Антал и Лидия оказались рядом, почти касаясь друг друга плечами. На широком, скифском лице Антала застыло горе. Лидия стояла спиной к подоконнику, забитому комнатными растениями, и цветущие кактусы обрамляли ее фигуру, словно странный свадебный убор, который так же не шел ей, как если бы в ее локоны натыкали перьев или сентиментальных миртовых ягод. Единственное, что пошло бы ей сейчас, хорошо бы смотрелось в ее красивых, сильных руках, — весы в левой и сверкающий меч в беспокойной правой руке.
Они продиктовали девушке в форме свои анкетные данные, в комнате звучали даты, названия населенных пунктов. Рука Изы дернулась на локте Домокоша, когда она услышала данные сиделки: Такач Лидия, родилась пятого октября тысяча девятьсот тридцать второго года, место рождения — Дюд-на-Карикаше.
IV
Лидия только сейчас, впервые с тех пор как узнала Изу, беспристрастно взглянула ей в лицо.
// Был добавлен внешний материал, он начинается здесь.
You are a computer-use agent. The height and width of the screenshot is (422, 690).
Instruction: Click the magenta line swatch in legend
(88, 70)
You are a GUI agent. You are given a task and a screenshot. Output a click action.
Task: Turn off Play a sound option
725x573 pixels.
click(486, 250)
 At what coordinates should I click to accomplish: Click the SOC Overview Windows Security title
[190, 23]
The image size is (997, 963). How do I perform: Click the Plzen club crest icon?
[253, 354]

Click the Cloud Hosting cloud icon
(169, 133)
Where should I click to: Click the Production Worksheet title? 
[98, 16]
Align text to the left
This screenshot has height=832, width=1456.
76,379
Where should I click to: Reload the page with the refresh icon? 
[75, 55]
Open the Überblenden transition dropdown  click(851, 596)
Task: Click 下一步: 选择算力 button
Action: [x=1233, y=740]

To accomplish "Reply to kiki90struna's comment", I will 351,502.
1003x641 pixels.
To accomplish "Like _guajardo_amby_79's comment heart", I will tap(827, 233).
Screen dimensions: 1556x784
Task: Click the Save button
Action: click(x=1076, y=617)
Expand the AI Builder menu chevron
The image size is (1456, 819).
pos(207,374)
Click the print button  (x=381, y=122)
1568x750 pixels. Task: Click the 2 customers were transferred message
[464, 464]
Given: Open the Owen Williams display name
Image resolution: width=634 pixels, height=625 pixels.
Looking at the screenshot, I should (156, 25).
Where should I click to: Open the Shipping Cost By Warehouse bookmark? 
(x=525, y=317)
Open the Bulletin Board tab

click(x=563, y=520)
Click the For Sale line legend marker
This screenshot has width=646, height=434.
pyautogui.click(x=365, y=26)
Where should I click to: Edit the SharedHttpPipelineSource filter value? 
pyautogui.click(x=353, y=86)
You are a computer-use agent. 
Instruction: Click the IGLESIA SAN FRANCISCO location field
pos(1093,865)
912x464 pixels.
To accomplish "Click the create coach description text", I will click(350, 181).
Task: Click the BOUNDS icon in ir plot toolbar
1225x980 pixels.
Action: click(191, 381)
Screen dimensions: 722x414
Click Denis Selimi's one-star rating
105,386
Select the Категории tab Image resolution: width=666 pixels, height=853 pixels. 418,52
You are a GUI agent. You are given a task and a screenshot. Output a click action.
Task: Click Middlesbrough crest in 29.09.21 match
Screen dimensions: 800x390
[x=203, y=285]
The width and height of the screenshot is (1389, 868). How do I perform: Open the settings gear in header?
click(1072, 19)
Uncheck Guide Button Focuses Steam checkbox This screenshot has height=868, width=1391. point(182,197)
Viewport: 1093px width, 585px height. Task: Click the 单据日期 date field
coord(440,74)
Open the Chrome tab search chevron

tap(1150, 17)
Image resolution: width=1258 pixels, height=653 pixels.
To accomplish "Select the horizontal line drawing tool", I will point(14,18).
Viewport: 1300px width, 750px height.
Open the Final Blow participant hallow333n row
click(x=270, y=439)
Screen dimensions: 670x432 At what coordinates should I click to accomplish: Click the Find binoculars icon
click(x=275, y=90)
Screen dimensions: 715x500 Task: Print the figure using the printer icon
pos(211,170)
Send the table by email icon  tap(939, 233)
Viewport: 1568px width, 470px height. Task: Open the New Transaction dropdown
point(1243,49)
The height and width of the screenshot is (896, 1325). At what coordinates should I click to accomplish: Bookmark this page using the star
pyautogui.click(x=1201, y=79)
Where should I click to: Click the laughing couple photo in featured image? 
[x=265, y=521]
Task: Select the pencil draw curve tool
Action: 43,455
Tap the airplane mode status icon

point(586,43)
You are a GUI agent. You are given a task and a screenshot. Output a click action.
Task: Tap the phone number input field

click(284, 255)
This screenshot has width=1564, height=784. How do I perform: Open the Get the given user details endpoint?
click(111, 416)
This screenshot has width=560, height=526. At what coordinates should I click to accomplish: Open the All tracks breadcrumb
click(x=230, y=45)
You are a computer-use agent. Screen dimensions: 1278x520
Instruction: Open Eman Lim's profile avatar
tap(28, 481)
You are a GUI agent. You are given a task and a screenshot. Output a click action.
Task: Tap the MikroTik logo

Узнала она ее, уже несколько месяцев проработав в клинике. Каждый раз, когда та появлялась в коридоре, Лидию охватывало благоговение. Правда, тогда она благоговела перед каждым врачом: врач мог сказать, что нужно делать, чтобы спасти человека; но с Изой у нее было связано гораздо более сильное чувство. Славу Изы больничные стены сохранили и после ее отъезда в Пешт, пожилые сиделки часто говорили о ней и, когда она однажды появилась сама и, как обычно, сразу направилась к Деккеру, показали ее Лидии: вот та самая докторша, Изабелла Сёч, что раньше работала здесь, в ревматологии, любимица профессора Деккера, бывшая жена доктора Антала.
Иза часто бывала в клинике, ее видели здесь каждый месяц. Лидия боготворила ее: за ней виделся Дорож, стеклянные стены водолечебницы, бурлящий источник. А как смело она держалась во время войны, — об этом Лидия слышала от тех, кто в свое время участвовал в акции саботажа. А как она, наравне с мужчинами, трудилась на восстановительных работах, — хвалили ее бывшие сотрудники. Те, кто ходил с ней на семинар, удивлялись ее прилежанию, быстроте восприятия, самостоятельности во мнениях; и все, кто ее знал, рассказывали, какой добрый, великодушный она человек, как преданна своим старикам-родителям.
Изу Лидия выбрала своим идеалом.
Когда она приезжала из Пешта и привратник возбужденно звонил в отделение: «Доктор Сёч приехала», — Лидия бежала к лифту, чтобы первой поздороваться с Изой. Казалось, сам становишься лучше, побыв рядом с ней, услышав ее слова: «И как это у вас получается, сестрички, что вы так быстро растете?»